→ **Aim**
How many lines in the data below contain the word "Open"? Reply with the number alone.

→ **Provided data**

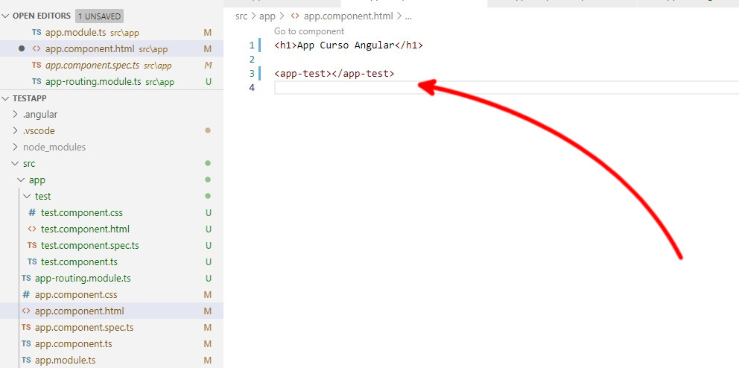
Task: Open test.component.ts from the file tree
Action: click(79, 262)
* * *
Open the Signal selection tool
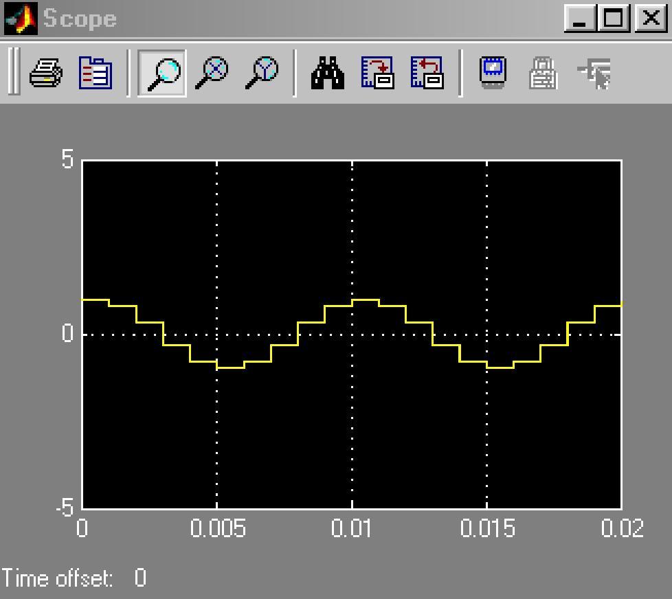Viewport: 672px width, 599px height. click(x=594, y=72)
...
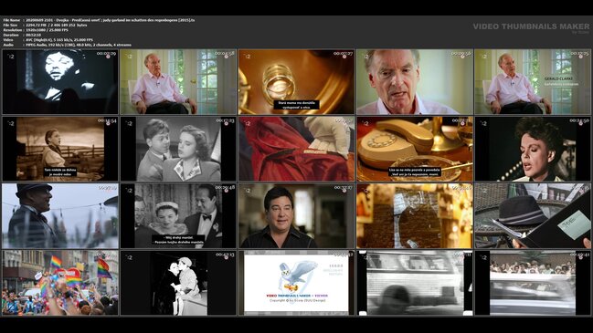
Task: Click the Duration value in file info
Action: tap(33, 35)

→ **Expected output**
2